» Collected data entries

────────────────

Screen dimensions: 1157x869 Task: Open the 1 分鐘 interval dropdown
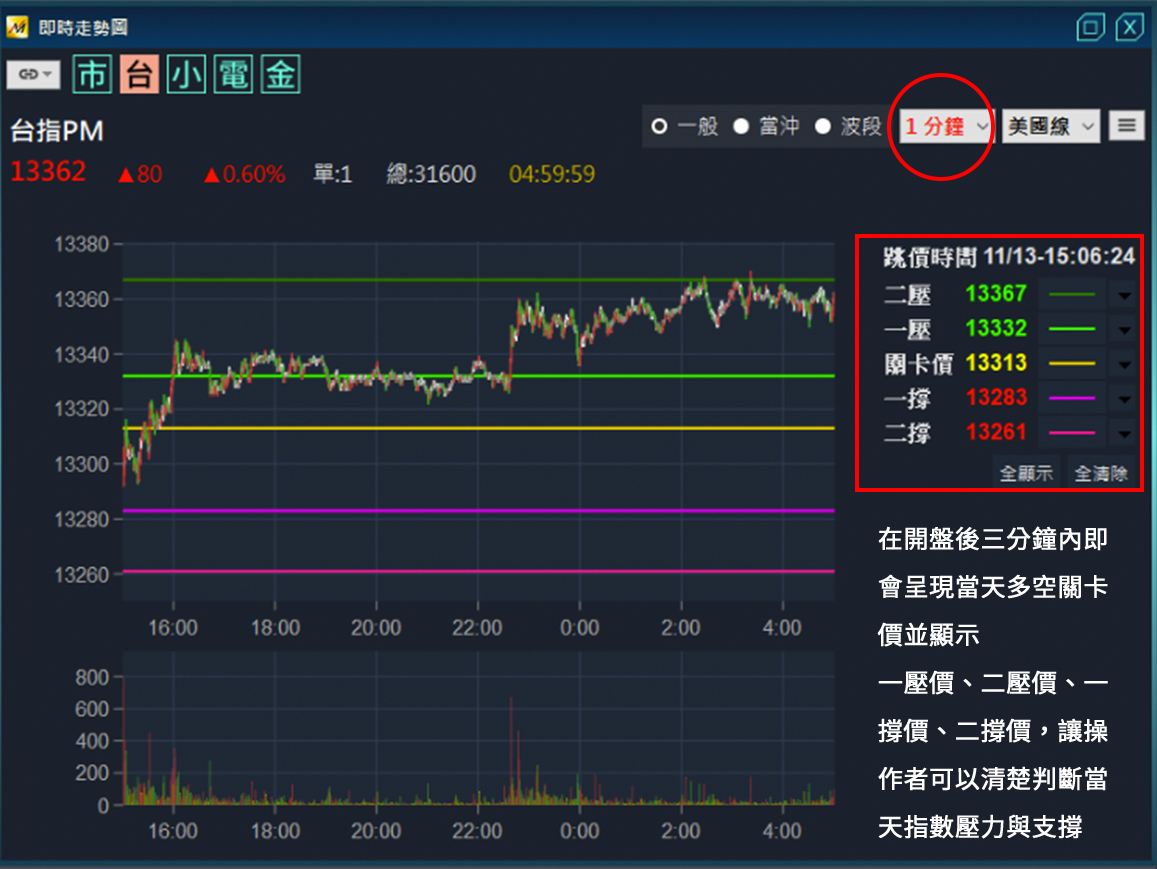[x=945, y=127]
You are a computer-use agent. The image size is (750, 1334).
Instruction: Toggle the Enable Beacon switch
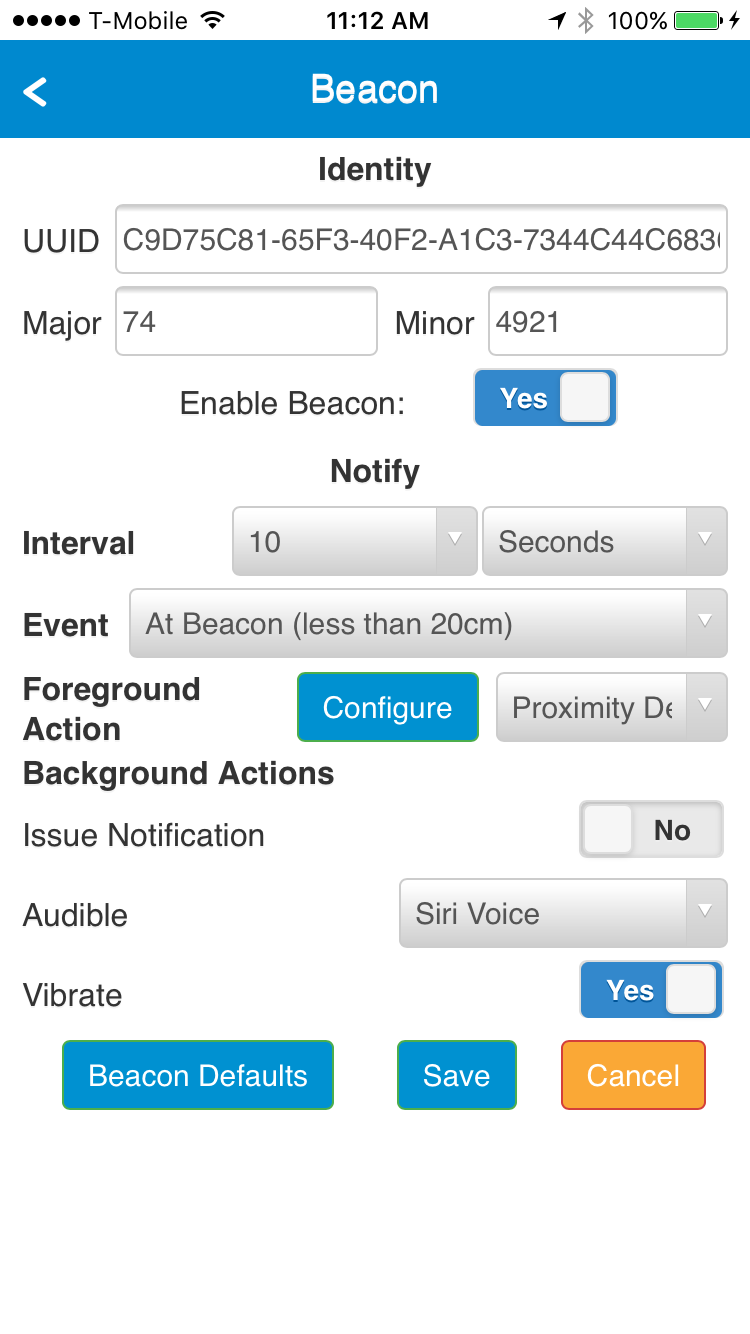[545, 398]
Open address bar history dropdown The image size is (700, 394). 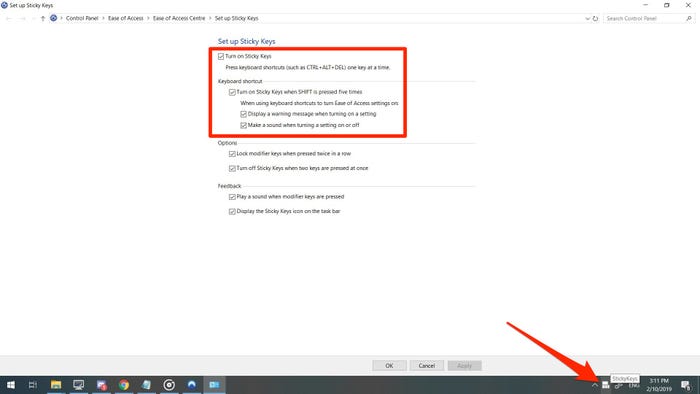tap(588, 18)
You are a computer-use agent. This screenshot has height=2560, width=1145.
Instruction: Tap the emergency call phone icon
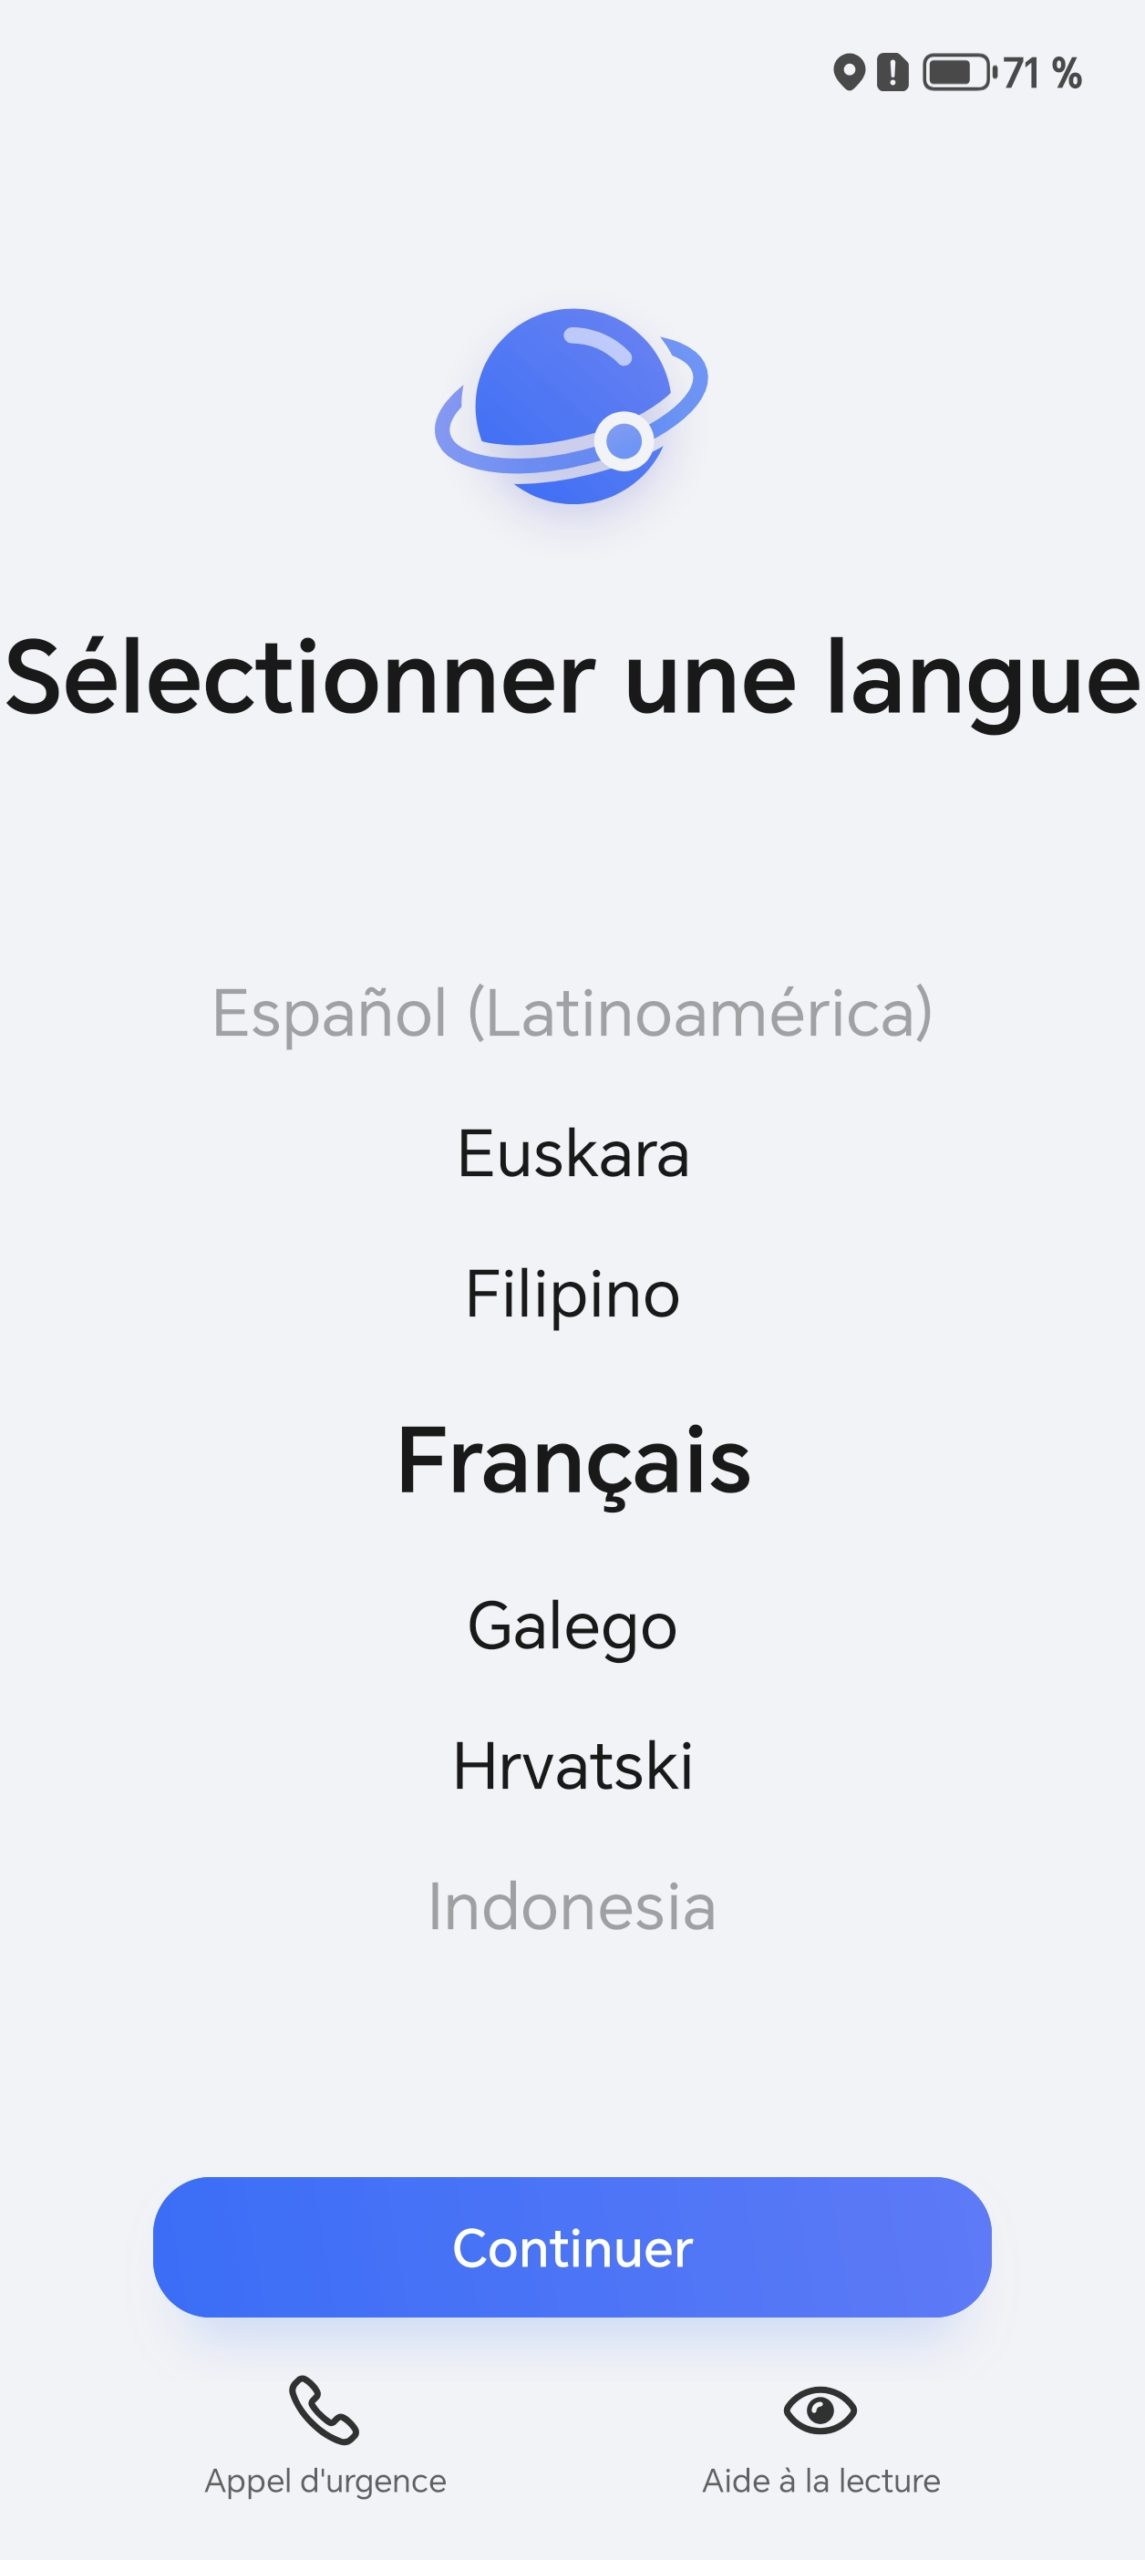click(x=324, y=2409)
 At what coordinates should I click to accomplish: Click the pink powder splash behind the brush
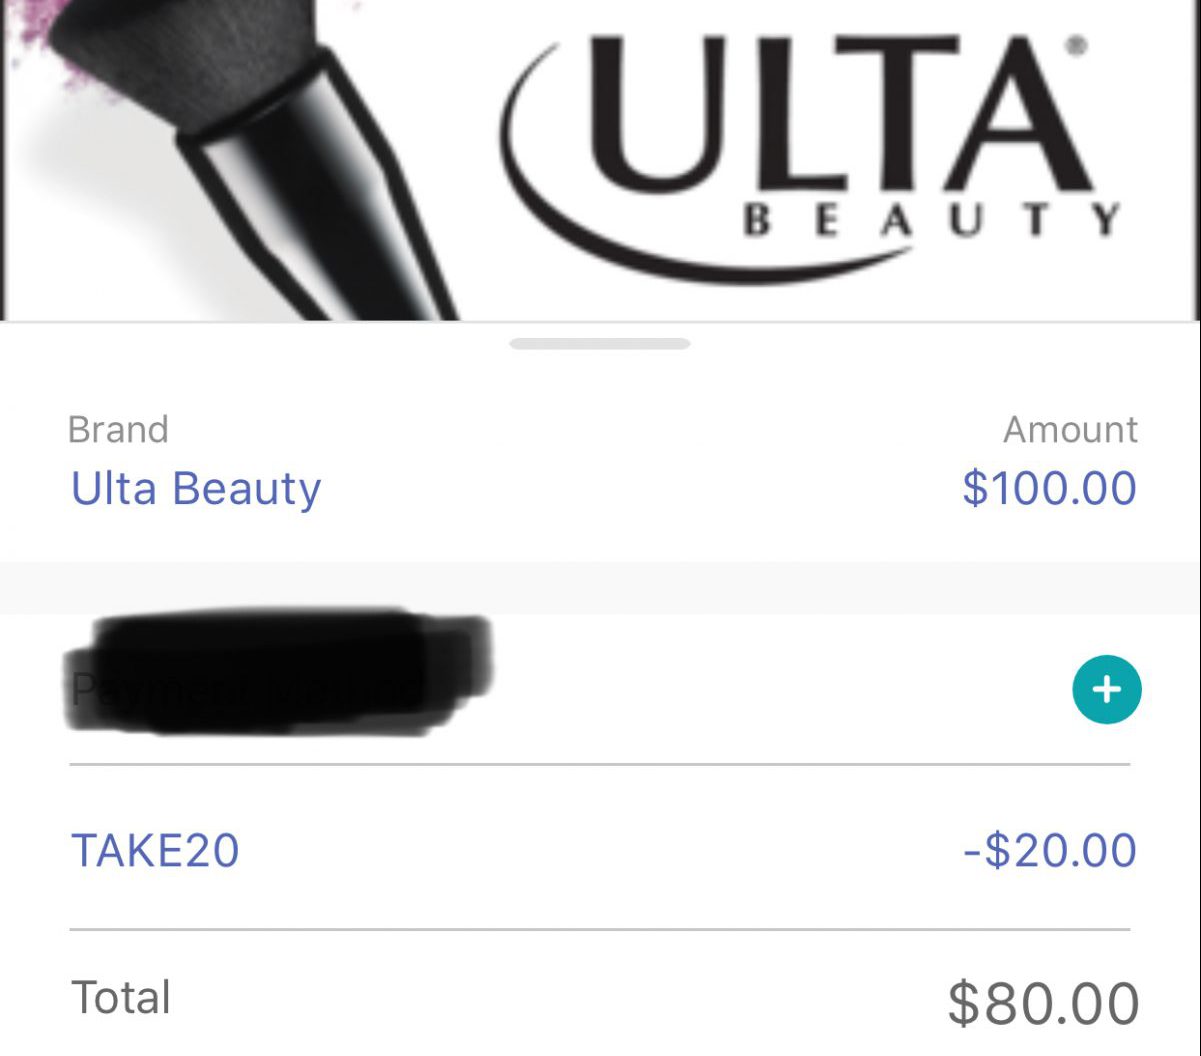pos(40,50)
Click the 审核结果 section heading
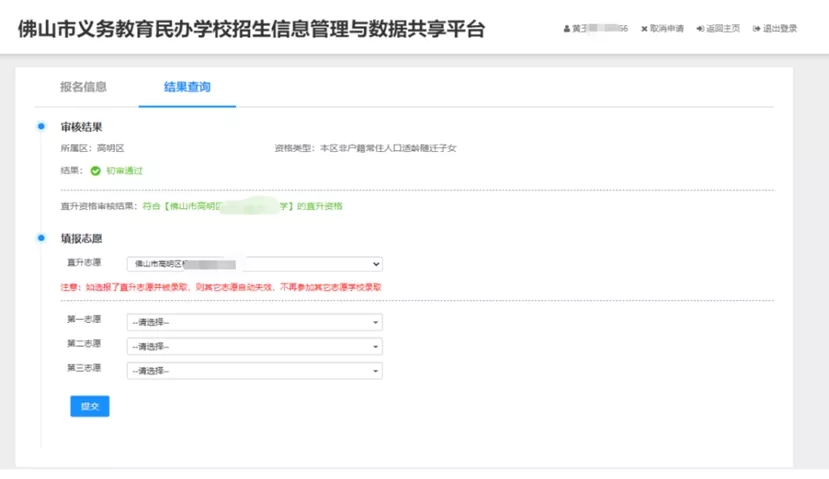This screenshot has height=479, width=829. [x=82, y=127]
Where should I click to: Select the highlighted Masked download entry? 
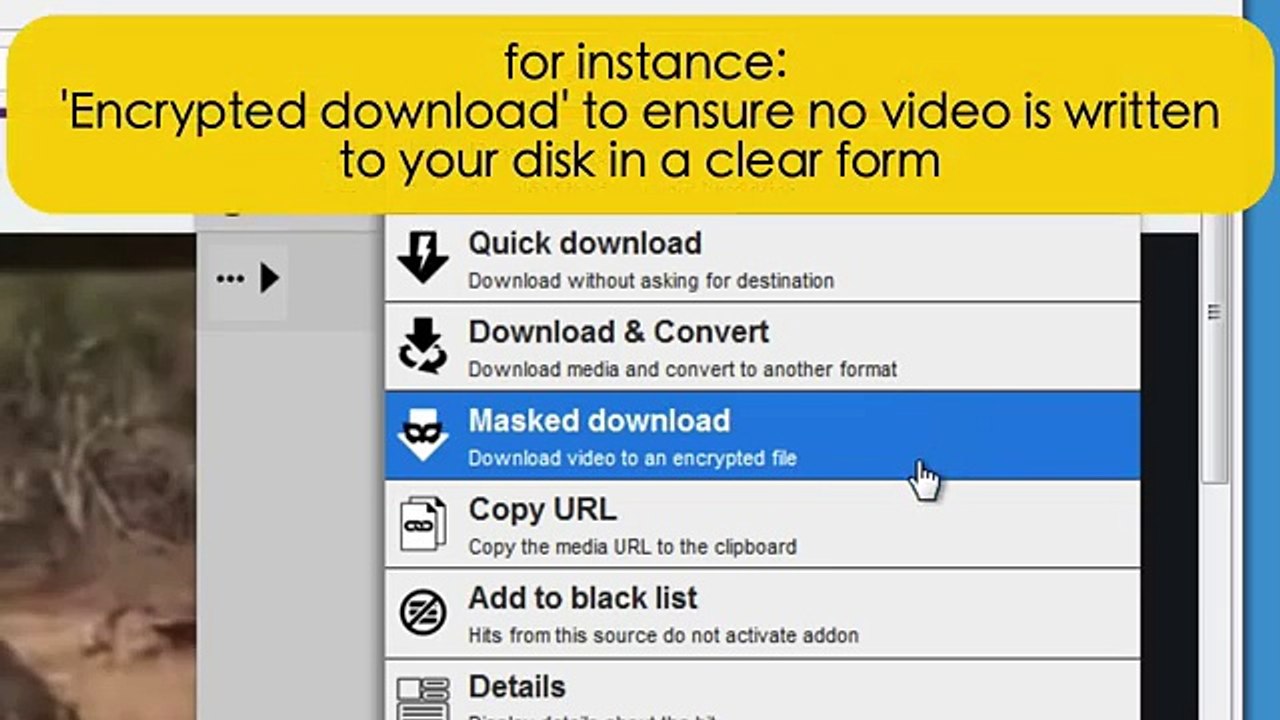(x=762, y=436)
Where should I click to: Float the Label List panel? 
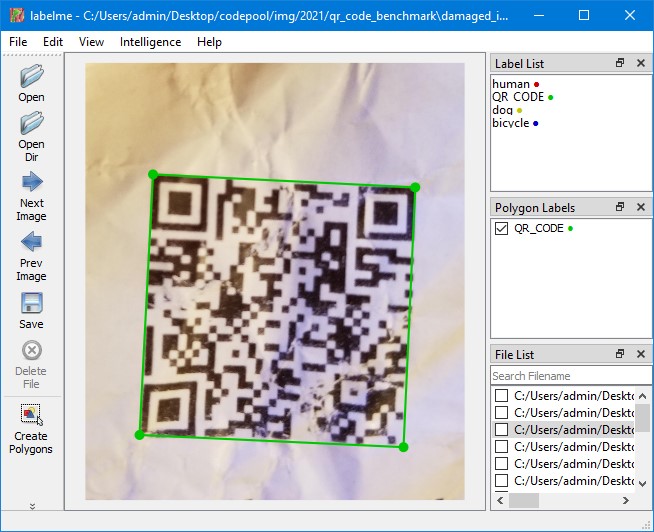[x=620, y=63]
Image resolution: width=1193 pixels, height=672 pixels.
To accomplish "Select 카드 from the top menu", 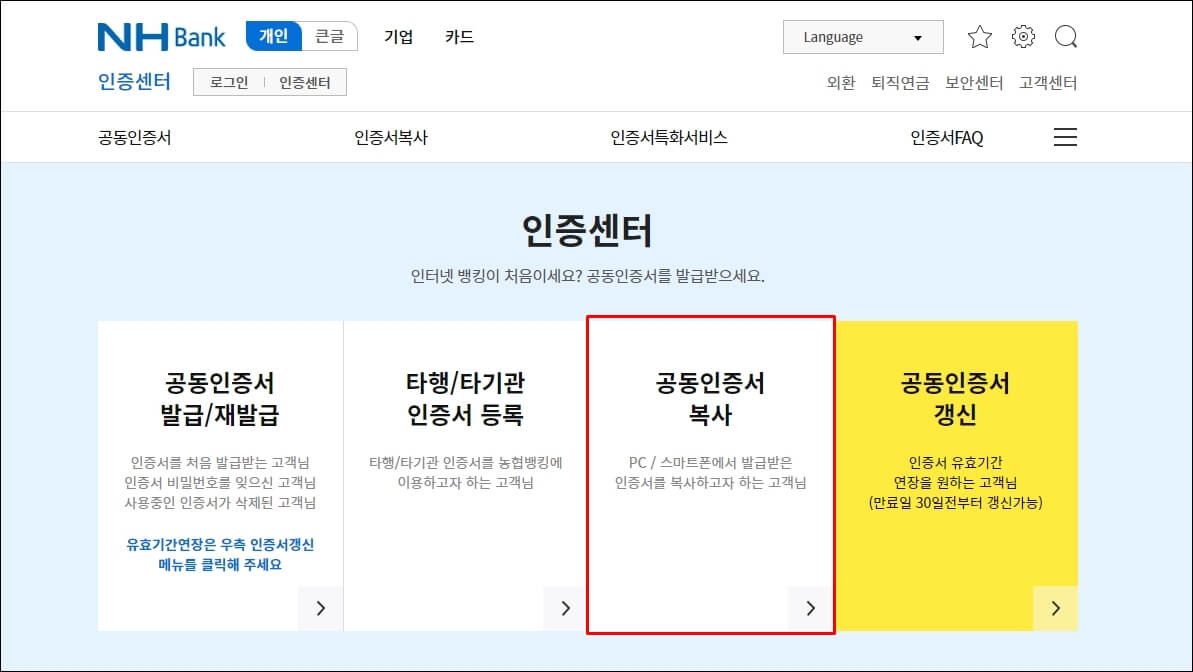I will pos(458,36).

────────────────

Which of the lines above hold the string "computer"? Pick each of them out.

You are a computer-use agent. The image size is (750, 1334).
You are a computer-use agent. This screenshot has height=2560, width=1145.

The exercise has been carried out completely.